=== PASSAGE GIVEN ===

Yes, it is slower than we'd like. Comparisons to C++ are really complex though, with some people thinking they're better, and some thinking they're worse. There's a lot of details here, and we'll also see how the Rust work shakes out, as well as C++20 modules.
I haven’t done enough with Rust to speak conclusively to that, I imagine this comment will get a sibling from someone better informed.
Rust can at least in principle do better than “recursive textual substitution of massive amounts of redundant code into translation units” and I imagine the Rust leadership is probably sharp enough to know that this is the chink in the armor of an otherwise rapidly improving safety and usability story for a deeply entrenched incumbent.
That's not really what I hear from friends at Google.
Lumping Apple together with software companies illustrates well why using this acronym out of context is silly. Apple is incredibly silo'ed in comparison. Teams have a lot more freedom since they don't need to reuse internal infrastructure so much.
I work for a large communications company. We had this top-down approach for a really long time. It doesn't work too well. Essentially you're blocked from using something until its a "standard" at the company and the larger the development team the longer they take to converge on a "standard". The standards still exist now, but they're more guidelines. If you use the standards (Python/Java) you have a lot of existing tooling that you can utilize to get your project off the ground (e.g. APM tooling, docker build templates, SDK for internal apps, etc.). You can use other languages if you want to but you're going to have to do the tooling yourself. So, although Go isn't a "standard" for app development it is used to create k8s operators, etc.
I wish Rust's non-x86 support was a bit better. I wish I had time to jump in and help on the MIPs target. I wish I could figure out how to cross-compile to ARM/ARM64+uClibC. I wish I had a pony, too.
Very exciting to see a language tuned toward reliability taking off like this.
Do you mean Tier 1 support? There are just so many rust arm targets that it is difficult to make guarantees. Here is the official list if anyone is interested:
Limited experience here but seems like fairly large binaries for embedded as well. Though have not spent much time investigating how to make them smaller.
no_std is the result of that. The panic/backtrace machinery turns out to be remarkably expensive. formatting machinery turns out to be expensive. etc.
The fundamental problem is that Rust relies REALLY hard on LLVM optimizing stuff away after code generation. That's not a good way to deal with embedded. It has issues even on Desktop, too (for example, the difference in speed between debug and release modes is enormous--often to the point that if you have performance code you can't realistically run a debug build to actually ... you know ... debug).

=== RAW DATA ===

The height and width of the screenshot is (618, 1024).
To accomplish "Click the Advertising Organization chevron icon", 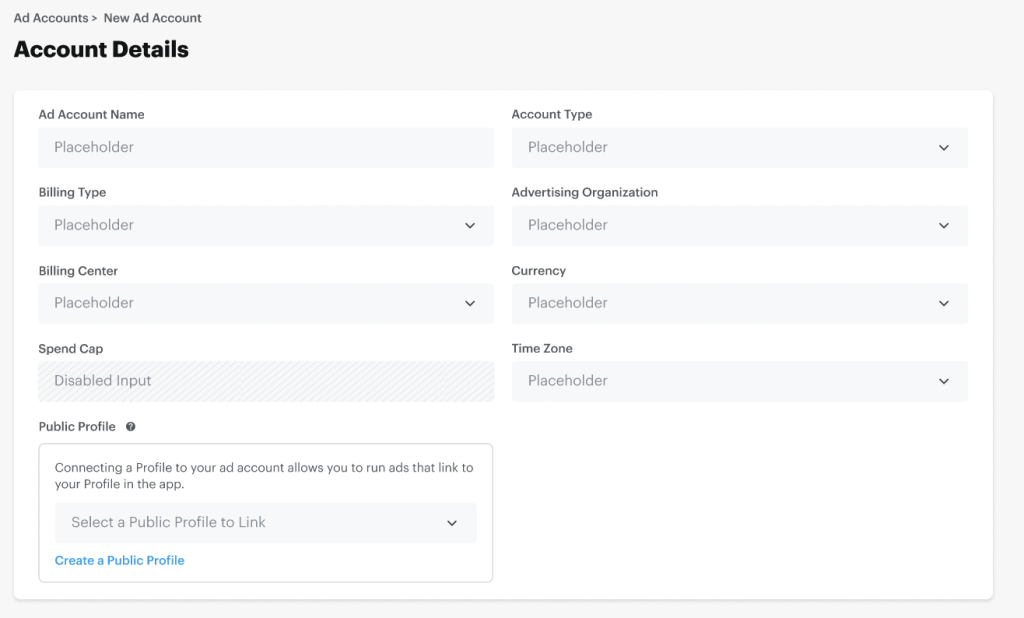I will 943,225.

===

■ PROBLEMS AND TASKS
- a) In the Rust discussion, which wishes does the comment beginning "I wish Rust's non-x86 support" list?
- b) Pick up the Rust discussion after its final comment and write how it continues.

■ TASK-BY-TASK ANSWERS
- a)
- That Rust's non-x86 support were a bit better
- Time to jump in and help on the MIPs target
- Knowing how to cross-compile to ARM/ARM64+uClibC
- A pony

- b)
There are changes afoot because of MIR, but they will take a while to land.
People forget how many companies created weird and wacky compilers for C on 8-bit targets because C code was "too large/too slow/etc." And how many years those companies persisted.
Optimization for embedded takes time, and the amount of resources available for it is orders of magnitude smaller than general development.
There's a ton of stuff you can do. If you don't care about binary size, they can blow up easily, but if you do, you can make it work. 145 bytes is the smallest binary rustc ever produced.
This is so exciting. They just opened the 2020 State of Rust Survey[1], and I would imagine that I’m not the only one who noted that I hoped more companies would start writing software in Rust, so that hopefully I can use it as a primary language at my next job. Apple using Rust for new low-level functionality definitely is a step in the right direction!
> Apple using Rust for all new low-level functionality definitely is a step in the right direction!
Nowhere in the job posting did it indicate or intimate that. It looks like one team doing network infrastructure (for backend services, not Apple platforms) is writing Rust code.
It's interesting because I spent time learning C++/Rust a year or so back and I stupidly didn't look into the job market before devoting time to it only to get the sober realization in my city of 6 million that very few companies were looking for it. I ended up learning Javascript not because I truly loved it but because there are/were significantly more positions available.
It's only a stupid decision if you learned nothing. The things you learn writing code in one language are often transferable to others (just avoid being the type who can "write Fortran in any language"). Rust and C++ have different OO models than each other and Javascript. Rust has a different type system than C++ and both have different type systems than Javascript. Take the things you've seen/learned from the first two languages and you'll be able to see things about JS that those who've only learned it won't see, or you'll see patterns that you can apply to your JS code that are non-obvious without extra-JS experience.
Additionally, having experience with static type systems, the statically typed languages that are transpiled to JS shouldn't be as big a learning curve for you.
The use cases for C++/Rust and JavaScript are generally very, very different. One might have better luck concentrating on learning a technology stack as opposed to a language.
Yes. In fact, the Linux kernel has been talking about allowing drivers to be written in Rust. (There are other examples of stuff in this space too, but that's the biggest deal so far.)
The kernel devs have said that that is not a blocker. (This is because what's being discussed are drivers, not the kernel itself, though they would be in the kernel tree.)
And, there's been some interest towards getting gcc to be able to compile Rust too, so that may happen regardless of its need or not.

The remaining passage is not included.